Adam watched them, a sense of inevitability settling over him. They were all grasping at something, Sarah, Ben, even himself, but none of them seemed to know what it was.
The hum of the machine grew louder, and then, without warning, it activated.
Fragments
The room shifted. It wasn’t a physical change—there was no movement, no noise—but something in the air shifted. Time itself seemed to stretch and compress, bending around them.
For a moment, none of them could speak. The device had done something, though none of them could explain what. Sarah was the first to break the silence.
“What just happened?” she asked.
Ben stared at the machine, his calm facade completely shattered. “It’s not what we expected.”
Adam stood, feeling a strange weight settle in his chest. “No,” he agreed, “it’s not.”
The device had shown them something, but it wasn’t the grand revelation any of them had hoped for. There was no earth-shattering truth, no cosmic insight into the nature of the universe.
Instead, it had stripped away their illusions, their carefully constructed identities. It had shown them something far more uncomfortable: they weren’t as different as they thought.
“I don’t get it,” Sarah muttered, her frustration palpable. “What did it show us?”
Adam looked at her, then at Ben. “That we’re all the same.”
Sarah frowned, her frustration giving way to confusion. “What do you mean?
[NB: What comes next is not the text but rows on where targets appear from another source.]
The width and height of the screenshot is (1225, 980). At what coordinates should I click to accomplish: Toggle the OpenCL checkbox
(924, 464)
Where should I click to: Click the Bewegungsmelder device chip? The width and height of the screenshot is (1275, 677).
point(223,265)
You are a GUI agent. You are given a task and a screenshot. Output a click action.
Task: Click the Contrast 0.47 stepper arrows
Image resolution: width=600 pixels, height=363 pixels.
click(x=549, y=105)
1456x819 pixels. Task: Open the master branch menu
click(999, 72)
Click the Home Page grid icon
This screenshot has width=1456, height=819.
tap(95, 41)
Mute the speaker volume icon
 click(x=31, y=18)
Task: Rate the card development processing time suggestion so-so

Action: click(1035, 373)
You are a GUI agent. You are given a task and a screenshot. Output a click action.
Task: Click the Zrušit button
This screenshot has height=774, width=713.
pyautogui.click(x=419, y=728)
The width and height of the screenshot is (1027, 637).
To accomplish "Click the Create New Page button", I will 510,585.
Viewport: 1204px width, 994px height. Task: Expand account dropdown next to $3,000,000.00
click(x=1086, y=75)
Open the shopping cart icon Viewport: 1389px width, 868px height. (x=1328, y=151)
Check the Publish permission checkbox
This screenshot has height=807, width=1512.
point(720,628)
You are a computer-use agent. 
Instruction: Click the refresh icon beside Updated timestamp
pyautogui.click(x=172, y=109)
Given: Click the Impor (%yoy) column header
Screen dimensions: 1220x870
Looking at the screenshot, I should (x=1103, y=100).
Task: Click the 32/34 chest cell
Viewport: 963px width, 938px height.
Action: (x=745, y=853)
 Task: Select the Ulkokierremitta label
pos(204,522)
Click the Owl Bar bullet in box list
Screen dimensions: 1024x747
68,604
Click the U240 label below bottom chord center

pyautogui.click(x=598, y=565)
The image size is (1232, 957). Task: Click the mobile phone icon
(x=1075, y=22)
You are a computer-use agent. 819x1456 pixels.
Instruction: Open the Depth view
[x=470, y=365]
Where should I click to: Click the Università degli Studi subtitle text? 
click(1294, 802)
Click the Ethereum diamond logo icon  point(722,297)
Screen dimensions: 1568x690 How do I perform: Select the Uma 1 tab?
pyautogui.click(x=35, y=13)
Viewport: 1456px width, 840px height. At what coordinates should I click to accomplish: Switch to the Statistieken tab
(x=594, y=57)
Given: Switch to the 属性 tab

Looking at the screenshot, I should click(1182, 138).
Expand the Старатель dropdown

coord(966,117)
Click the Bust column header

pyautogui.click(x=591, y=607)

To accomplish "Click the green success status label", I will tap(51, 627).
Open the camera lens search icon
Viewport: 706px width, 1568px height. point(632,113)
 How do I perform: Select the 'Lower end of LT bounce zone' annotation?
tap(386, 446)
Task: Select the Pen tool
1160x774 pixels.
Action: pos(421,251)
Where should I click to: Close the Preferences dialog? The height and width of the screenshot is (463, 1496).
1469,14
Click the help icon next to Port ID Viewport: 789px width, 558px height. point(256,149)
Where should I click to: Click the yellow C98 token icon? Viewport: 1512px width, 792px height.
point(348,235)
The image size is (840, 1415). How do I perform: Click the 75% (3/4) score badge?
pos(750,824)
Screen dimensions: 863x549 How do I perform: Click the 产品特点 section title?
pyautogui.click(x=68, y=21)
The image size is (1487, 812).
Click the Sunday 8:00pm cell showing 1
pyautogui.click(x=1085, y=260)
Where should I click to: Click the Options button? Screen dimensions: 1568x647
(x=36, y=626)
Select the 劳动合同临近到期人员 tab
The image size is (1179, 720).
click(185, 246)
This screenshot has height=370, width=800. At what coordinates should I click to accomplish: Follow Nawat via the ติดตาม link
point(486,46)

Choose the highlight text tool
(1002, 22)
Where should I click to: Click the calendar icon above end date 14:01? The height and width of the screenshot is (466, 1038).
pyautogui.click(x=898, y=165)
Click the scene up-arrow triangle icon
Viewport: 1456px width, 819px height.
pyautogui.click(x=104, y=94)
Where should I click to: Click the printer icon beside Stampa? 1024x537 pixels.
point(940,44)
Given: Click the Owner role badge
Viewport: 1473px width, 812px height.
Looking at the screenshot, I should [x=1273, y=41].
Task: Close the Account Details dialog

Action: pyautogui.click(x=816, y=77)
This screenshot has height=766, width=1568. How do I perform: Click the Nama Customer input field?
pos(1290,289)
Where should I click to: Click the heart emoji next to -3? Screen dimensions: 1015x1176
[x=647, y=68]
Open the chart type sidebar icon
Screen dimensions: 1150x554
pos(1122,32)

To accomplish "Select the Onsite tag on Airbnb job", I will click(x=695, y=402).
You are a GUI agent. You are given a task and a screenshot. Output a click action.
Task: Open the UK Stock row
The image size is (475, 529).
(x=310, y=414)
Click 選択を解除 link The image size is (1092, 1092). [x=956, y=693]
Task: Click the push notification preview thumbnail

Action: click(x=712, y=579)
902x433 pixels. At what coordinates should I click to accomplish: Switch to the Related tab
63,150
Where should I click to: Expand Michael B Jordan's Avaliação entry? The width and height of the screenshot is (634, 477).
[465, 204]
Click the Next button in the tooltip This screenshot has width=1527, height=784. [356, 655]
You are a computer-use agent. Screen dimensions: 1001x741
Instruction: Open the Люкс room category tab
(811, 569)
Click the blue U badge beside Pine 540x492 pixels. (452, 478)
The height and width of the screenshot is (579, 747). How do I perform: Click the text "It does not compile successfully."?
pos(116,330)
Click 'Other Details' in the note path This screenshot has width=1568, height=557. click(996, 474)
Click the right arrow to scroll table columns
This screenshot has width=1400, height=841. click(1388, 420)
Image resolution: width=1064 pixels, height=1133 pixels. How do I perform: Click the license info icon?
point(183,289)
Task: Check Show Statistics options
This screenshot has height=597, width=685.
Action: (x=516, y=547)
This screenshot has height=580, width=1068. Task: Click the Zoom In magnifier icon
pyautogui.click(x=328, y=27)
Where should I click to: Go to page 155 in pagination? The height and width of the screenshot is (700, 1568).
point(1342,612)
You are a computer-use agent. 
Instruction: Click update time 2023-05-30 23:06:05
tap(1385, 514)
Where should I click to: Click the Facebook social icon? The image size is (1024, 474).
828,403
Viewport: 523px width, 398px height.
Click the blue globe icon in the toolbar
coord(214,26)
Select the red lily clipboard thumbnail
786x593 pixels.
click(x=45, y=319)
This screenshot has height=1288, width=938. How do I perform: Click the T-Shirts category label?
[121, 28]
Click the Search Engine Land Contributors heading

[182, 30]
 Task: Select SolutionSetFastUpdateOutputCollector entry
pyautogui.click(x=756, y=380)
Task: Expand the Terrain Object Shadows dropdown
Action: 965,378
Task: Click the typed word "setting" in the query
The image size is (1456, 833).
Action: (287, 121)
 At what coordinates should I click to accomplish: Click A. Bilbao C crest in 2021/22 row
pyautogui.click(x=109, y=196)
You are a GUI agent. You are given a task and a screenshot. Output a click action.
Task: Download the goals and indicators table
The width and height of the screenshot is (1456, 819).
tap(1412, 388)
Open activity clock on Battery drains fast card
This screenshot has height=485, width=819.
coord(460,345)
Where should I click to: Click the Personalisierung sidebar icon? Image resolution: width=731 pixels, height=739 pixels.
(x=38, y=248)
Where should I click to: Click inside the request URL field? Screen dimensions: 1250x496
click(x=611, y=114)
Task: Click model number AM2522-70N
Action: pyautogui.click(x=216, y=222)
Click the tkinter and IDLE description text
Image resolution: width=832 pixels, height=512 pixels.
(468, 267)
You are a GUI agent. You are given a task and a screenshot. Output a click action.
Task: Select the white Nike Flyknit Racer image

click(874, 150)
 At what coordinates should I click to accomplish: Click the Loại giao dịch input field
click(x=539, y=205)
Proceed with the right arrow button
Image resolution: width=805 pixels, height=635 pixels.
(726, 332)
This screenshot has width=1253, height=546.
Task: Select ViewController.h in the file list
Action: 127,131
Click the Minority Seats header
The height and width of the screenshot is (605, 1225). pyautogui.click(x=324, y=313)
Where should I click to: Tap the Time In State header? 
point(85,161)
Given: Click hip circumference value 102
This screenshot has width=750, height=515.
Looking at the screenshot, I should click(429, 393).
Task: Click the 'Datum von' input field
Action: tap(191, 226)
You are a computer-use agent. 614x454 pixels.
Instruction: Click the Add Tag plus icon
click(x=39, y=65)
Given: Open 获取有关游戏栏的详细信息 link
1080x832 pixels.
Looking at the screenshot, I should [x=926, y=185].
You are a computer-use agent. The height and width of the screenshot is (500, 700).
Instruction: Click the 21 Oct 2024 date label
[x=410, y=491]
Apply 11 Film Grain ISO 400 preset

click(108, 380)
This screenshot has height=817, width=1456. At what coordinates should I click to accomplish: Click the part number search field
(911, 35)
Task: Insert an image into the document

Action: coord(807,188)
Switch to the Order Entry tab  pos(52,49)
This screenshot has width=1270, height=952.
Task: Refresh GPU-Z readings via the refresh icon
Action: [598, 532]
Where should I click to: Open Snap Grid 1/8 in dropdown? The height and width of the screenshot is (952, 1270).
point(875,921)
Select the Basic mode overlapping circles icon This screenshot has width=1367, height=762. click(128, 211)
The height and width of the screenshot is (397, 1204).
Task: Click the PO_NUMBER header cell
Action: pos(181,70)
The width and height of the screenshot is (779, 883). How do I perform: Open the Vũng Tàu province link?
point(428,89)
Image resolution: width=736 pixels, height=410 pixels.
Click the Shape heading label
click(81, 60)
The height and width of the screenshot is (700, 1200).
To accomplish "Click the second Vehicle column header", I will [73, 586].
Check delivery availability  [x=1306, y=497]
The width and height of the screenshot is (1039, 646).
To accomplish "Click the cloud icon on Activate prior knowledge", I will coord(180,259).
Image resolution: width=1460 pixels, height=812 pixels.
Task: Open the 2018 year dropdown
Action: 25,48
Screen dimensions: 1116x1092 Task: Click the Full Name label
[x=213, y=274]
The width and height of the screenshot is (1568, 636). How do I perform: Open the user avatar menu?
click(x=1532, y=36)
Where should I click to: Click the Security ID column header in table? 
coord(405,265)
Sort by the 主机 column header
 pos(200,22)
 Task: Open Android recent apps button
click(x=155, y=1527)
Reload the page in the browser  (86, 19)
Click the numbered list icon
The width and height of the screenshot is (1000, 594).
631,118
We’re not the same. We’ve been arguing about how different we are this whole time.”
“That’s the point,” Ben said quietly, his voice barely above a whisper. “All of those differences… they don’t matter. Not in the way we thought they did.”
Sarah’s arms dropped to her sides, and for the first time, the fire in her eyes flickered out. “So what does matter?”
Adam sighed, the weight of the truth settling over him like a heavy blanket. “I don’t know,” he admitted. “Maybe nothing. Maybe everything.”
The room felt smaller now, the weight of the device’s revelation pressing down on them all. They had spent so long defining themselves by their differences, by their identities, their beliefs, their passions, that they had forgotten the most basic truth: they were all human, bound by the same desires, fears, and uncertainties.
And in the end, that was all that really mattered.